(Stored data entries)
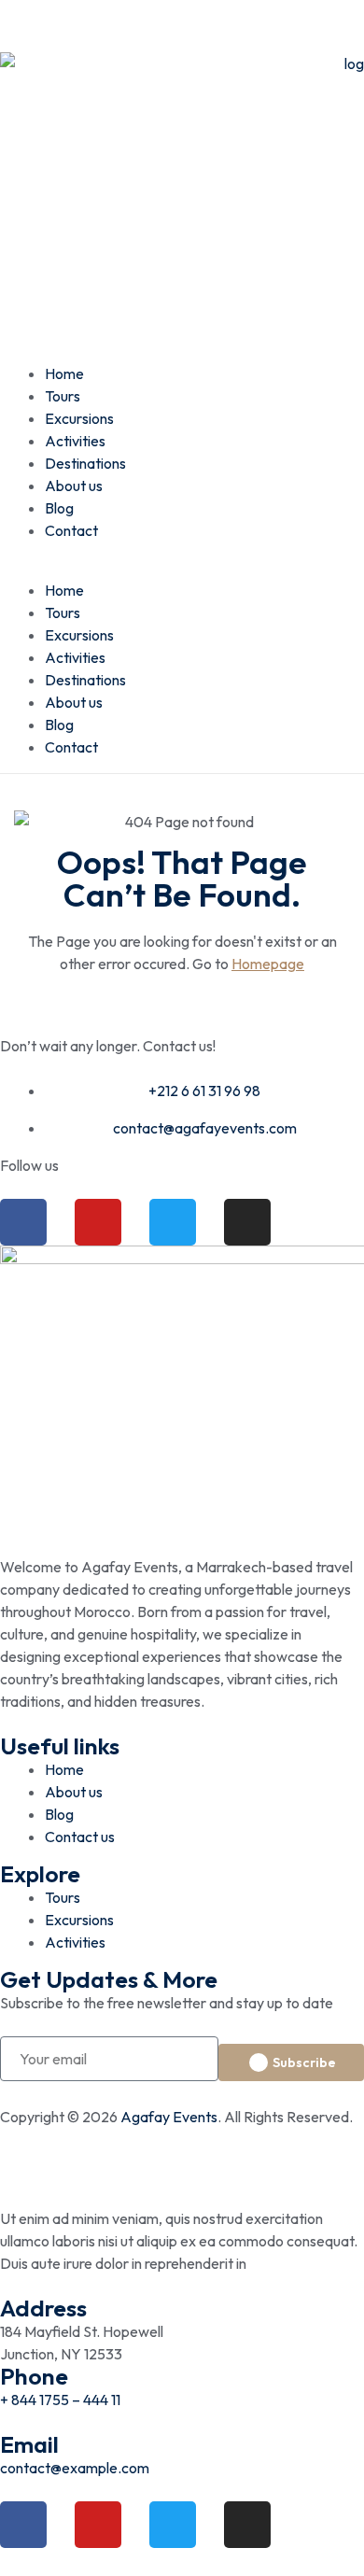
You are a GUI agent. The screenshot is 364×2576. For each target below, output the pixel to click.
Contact (71, 530)
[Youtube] (98, 1222)
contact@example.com (74, 2467)
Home (64, 373)
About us (74, 485)
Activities (75, 440)
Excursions (79, 418)
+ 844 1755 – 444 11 (60, 2399)
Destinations (85, 463)
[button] (182, 567)
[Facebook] (23, 1222)
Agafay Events (168, 2116)
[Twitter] (172, 1222)
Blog (59, 508)
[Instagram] (247, 1222)
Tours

*Work item*. Print exactly the lines between the line with "[button] (182, 567)" and the final line of the records above, both included.

*Solution to the exercise*.
[button] (182, 567)
[Facebook] (23, 1222)
Agafay Events (168, 2116)
[Twitter] (172, 1222)
Blog (59, 508)
[Instagram] (247, 1222)
Tours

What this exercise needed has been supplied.